When biologists noted a decline in the last known wild population of black-footed ferrets — rediscovered in Wyoming in 1981 thanks to a roaming ranch dog named Shep — they trapped several animals and began a captive breeding program. Today, thanks to the collaborative efforts of the U.S. Fish and Wildlife Service, multiple American Indian tribes, zoos, conservation groups and private landowners across the West, these captivating little creatures have a fighting chance.

“We are very optimistic,” said Marty Woolard Birrell, who has been involved with the recovery of the black-footed ferret in Kansas since it began in 2008.

According to Birrell, the first and second generations of reintroduced ferrets are surviving through natural selection, and volunteers have seen consistent reproduction and good population densities across the entire reintroduction site.

They’re “wilding up,” she said of the ferrets, which are becoming more adept at surviving in their natural habitat. She says much of the credit for the success story goes to the multi-generational ranching family that owns the land.

“Their excellent ecological grazing practices have kept the prairie healthy, and healthy habitat is key to healthy ferret populations,” Birrell said.

This is important because Kansas, like most states in the West, has not had a particularly positive relationship with its prairie wildlife. In 1903, the state added a law to the books (which remains and is acted upon today) that required communities and ranchers to kill prairie dogs because the rodents were seen to be competitors for the prairie grasses that feed cattle. With great vehemence, the state attempted to eradicate the prairie dog, much to the detriment of the prairie ecosystem.

As a keystone species, the role of the prairie dog cannot be underestimated. The rodent is the primary food source of the black-footed ferret, and ferrets make their homes in abandoned prairie dog burrows. But it is not only the ferret that is endangered by the extirpation of the prairie dog. Burrowing owls, swift foxes, golden eagles and a multitude of other species also rely on the animal’s existence. When poisons are used against prairie dogs, not only do their populations decline but the many species that feed on them become collateral damage.

But things are — albeit slowly — changing.

Landowners are beginning to recognize, especially in the face of drought, that it is financially beneficial to graze livestock in more sustainable ways, allowing the natural cycle of nutrientrich grasslands to progress. Recent studies show that the presence of prairie dogs can enhance the quality of those grasslands, short-grass prairie in particular. By supporting a balanced ecosystem on their land, many ranchers are finding that while the prairie dogs do compete to a degree for forage, the quality of the forage is greatly improved.

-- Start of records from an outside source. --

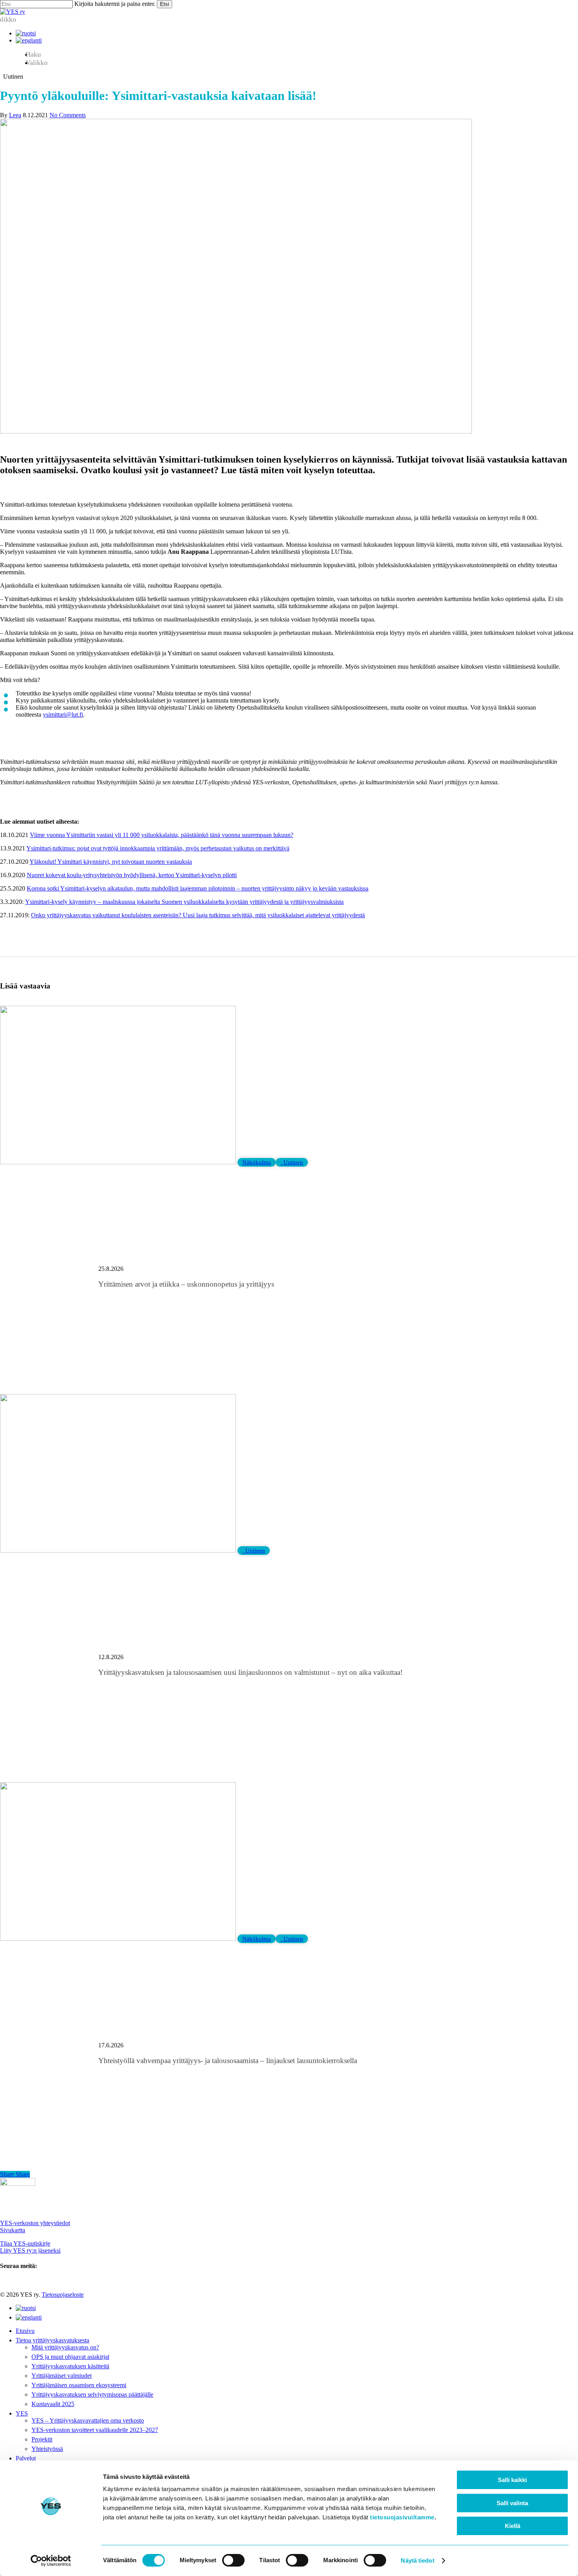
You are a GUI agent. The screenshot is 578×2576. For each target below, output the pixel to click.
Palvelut (26, 2458)
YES (22, 2413)
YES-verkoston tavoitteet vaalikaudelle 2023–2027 (94, 2430)
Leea (15, 115)
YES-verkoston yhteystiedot (35, 2223)
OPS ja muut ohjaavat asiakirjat (70, 2356)
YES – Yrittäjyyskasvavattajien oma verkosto (87, 2420)
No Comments (68, 115)
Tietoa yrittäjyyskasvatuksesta (52, 2340)
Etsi (164, 4)
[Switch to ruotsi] (26, 33)
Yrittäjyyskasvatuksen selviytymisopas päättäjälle (92, 2394)
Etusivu (25, 2330)
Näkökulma (256, 1162)
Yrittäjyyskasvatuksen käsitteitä (70, 2366)
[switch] (233, 2560)
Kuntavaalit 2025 (52, 2404)
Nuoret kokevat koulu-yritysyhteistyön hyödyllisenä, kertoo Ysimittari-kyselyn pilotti (132, 875)
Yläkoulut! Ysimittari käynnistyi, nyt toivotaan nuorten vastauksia (110, 861)
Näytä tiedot (417, 2560)
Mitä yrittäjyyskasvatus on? (65, 2347)
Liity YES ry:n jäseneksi (30, 2250)
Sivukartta (12, 2230)
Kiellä (512, 2526)
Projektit (41, 2439)
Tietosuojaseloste (63, 2294)
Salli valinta (512, 2503)
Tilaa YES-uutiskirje (25, 2243)
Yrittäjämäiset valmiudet (61, 2375)
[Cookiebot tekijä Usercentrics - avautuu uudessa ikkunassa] (51, 2561)
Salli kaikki (512, 2479)
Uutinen (291, 1162)
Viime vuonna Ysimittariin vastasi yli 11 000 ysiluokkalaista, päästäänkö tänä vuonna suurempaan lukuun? (161, 835)
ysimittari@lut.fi (63, 714)
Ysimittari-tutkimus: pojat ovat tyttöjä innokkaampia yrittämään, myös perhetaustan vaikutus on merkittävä (157, 848)
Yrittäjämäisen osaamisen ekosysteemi (78, 2385)
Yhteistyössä (47, 2448)
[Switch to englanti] (29, 40)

Allowing the keystone species to remain can be a benefit to the rancher and in turn, to one of the state’s most endangered native species: the black-footed ferret.

Currently, Kansas’s recovery program is hoping to find two additional properties where it can release ferrets. Birrell is hopeful. She sees a shift in attitudes, especially in younger generations of ranchers. Kansans in general are asking for better conservation efforts for the state’s wildlife and wildlands.

So that is a win to begin the year, at least in my book.

Shawna Bethell is a freelance essayist and journalist covering the people and places of Kansas, Nebraska and Missouri.